The New Mon State Party (NMSP), is holding a biannual meeting of its Central Committee this week, as leadership considers important decisions before upcoming peace negotiations. The party, one of several armed ethnic groups in Burma, kicked off the week-long meeting at its Headquarters on the eastern bank of the Ye River on April 23.
The NMSP’s Central Committee has 33 regular members and four substitutes, who were called upon for this meeting to fill in for four absences.
“The political situation that we now find ourselves in is very complicated. The Northern Alliance has certain positions, the UNFC [United Nationalities Federal Council] has certain positions and the Government has its own positions. So it is very hard to negotiate and create agreements with so many active parties,” NMSP Chairman Nai Htaw Mon said at the meeting, referring to two coalitions of armed groups.
The aim of this week’s meeting, he said, was to parse the political situation and determine what position NMSP will take regarding negotiations. NMSP, as with many armed groups, already has a unilateral cease-fire with the central government.
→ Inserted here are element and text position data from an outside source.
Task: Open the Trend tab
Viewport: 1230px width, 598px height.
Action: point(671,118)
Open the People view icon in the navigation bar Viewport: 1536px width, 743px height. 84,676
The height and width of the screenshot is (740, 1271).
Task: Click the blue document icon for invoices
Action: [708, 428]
But the government has made participation in the upcoming second round of national peace talks contingent on groups signing a Nationwide Ceasefire Agreement (NCA).
The NMSP’s Central Committee will vote at this week’s meeting on whether it will join the NCA. It will also discuss efforts to unify the two Mon ethnic parties — All Mon Regions Democracy Party and Mon National Party — and the current political climate in the state.